NRT kuralları oluşturma

NRT kurallarını, normal zamanlanmış sorgu analizi kurallarını oluşturduğunuz gibi oluşturursunuz:

  1. Microsoft Sentinel gezinti menüsünün Yapılandırma bölümünde Analiz'i seçin.

  2. Üstteki eylem çubuğunda +Oluştur'u ve ardından NRT sorgu kuralı'nı seçin. Bu işlem Analiz kuralı sihirbazını açar.

    Yeni NRT kuralının nasıl oluşturulacağını gösteren ekran görüntüsü.

  1. Analiz kuralı sihirbazının yönergelerini izleyin.

    NRT kurallarının yapılandırması çoğu şekilde zamanlanmış analiz kurallarıyla aynıdır.

    • Sorgu mantığınızda birden çok tabloya ve izleme listesine başvurabilirsiniz.

    • Tüm uyarı zenginleştirme yöntemlerini kullanabilirsiniz: varlık eşlemesi, özel ayrıntılar ve uyarı ayrıntıları.

    • Uyarıları olaylar halinde gruplandırmayı ve belirli bir sonuç oluşturulduğunda sorguyu gizlemeyi seçebilirsiniz.

    • Hem uyarılara hem de olaylara yanıtları otomatikleştirebilirsiniz.

    Ancak NRT kurallarının doğası ve sınırlamaları nedeniyle, zamanlanmış analiz kurallarının aşağıdaki özellikleri sihirbazda kullanılamaz:

    • Sorgu zamanlaması yapılandırılamaz, çünkü sorgular otomatik olarak dakikada bir kez ve bir dakikalık geri arama süresiyle çalıştırılacak şekilde zamanlanır.
    • Uyarı eşiği , her zaman bir uyarı oluşturulduğundan ilgisizdir.
    • Olay gruplandırma yapılandırması artık sınırlı bir düzeyde kullanılabilir. Bir NRT kuralının her olay için en fazla 30 olay için bir uyarı oluşturmasını seçebilirsiniz. Bu seçeneği belirlerseniz ve kural 30'dan fazla olayla sonuçlanırsa, ilk 29 olay için tek olay uyarıları oluşturulur ve 30. uyarı sonuç kümesindeki tüm olayları özetler.
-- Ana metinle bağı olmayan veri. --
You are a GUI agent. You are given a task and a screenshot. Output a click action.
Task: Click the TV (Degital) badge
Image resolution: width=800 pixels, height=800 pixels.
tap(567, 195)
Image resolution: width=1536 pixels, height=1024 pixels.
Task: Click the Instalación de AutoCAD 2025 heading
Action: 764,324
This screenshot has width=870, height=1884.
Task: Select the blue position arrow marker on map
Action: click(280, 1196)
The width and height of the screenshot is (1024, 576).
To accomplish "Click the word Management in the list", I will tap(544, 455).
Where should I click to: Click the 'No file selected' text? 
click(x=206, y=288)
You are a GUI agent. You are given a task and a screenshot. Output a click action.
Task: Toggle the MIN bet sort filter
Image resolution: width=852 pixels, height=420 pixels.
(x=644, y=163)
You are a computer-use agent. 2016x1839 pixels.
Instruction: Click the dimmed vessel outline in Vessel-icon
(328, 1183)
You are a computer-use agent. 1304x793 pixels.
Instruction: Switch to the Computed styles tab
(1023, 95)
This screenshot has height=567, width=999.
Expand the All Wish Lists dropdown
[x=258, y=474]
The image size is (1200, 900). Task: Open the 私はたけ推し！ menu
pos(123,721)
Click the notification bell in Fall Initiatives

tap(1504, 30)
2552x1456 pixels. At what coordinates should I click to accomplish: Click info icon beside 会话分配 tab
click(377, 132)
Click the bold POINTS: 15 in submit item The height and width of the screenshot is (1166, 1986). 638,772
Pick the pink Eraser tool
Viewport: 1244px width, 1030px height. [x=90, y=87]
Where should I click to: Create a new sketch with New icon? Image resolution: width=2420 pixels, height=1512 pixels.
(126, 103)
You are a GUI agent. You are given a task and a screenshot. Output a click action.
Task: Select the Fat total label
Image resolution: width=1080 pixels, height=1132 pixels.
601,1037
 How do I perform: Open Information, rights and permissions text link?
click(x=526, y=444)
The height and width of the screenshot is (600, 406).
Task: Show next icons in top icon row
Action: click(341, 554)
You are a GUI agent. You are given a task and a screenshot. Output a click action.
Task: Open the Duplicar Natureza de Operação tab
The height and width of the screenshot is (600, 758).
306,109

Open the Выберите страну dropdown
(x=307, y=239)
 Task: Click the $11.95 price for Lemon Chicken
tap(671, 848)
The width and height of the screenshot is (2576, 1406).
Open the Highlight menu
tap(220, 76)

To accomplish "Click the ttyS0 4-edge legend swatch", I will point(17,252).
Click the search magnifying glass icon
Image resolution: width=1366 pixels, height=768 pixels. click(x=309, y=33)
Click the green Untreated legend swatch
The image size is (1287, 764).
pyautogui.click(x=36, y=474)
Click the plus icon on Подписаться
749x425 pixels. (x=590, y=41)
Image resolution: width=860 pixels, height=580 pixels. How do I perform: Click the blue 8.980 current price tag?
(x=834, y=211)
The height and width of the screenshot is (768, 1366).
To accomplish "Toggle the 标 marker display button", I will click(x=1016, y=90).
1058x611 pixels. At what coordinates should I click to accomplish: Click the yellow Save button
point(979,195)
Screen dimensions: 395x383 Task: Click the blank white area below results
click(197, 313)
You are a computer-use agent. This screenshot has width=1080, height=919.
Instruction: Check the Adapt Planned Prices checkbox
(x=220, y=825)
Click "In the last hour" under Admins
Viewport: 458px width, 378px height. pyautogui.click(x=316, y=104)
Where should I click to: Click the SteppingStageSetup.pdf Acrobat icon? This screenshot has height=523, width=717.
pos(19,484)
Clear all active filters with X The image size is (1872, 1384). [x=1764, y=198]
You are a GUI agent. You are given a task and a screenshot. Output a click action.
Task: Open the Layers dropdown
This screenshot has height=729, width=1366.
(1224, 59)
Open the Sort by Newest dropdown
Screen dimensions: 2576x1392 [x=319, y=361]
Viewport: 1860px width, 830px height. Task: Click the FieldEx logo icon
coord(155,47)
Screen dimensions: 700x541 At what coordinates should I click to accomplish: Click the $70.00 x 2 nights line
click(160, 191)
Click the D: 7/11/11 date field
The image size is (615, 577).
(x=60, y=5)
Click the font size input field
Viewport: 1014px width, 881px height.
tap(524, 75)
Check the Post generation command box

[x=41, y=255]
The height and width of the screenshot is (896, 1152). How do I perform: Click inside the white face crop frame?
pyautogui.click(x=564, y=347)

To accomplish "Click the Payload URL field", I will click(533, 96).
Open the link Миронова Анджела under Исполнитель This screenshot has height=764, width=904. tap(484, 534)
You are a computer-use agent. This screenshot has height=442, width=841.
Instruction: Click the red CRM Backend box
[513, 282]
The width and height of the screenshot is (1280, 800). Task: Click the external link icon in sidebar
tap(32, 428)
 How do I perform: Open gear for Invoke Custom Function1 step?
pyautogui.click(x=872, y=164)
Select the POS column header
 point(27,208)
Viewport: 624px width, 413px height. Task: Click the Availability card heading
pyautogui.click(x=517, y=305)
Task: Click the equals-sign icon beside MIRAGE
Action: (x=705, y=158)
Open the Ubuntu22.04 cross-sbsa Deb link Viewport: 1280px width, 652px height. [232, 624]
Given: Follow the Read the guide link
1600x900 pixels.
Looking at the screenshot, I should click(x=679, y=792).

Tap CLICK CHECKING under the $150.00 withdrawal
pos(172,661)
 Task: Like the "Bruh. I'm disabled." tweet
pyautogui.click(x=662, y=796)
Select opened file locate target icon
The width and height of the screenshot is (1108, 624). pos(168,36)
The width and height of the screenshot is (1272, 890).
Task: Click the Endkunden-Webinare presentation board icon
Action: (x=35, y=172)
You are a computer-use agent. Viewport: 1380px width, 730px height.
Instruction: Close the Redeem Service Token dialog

    Buna ek olarak, sorgunun kendisi aşağıdaki gereksinimlere sahiptir:

    • Sorguyu çalışma alanları arasında çalıştıramazsınız.

    • Uyarıların boyut sınırları nedeniyle sorgunuz, tablonuzdan project yalnızca gerekli alanları içerecek deyimleri kullanmalıdır. Aksi takdirde, ortaya çıkarılmasını istediğiniz bilgiler kesilebilir.

Sonraki adımlar

Bu belgede, Microsoft Sentinel'de neredeyse gerçek zamanlı (NRT) analiz kuralları oluşturmayı öğrendiniz.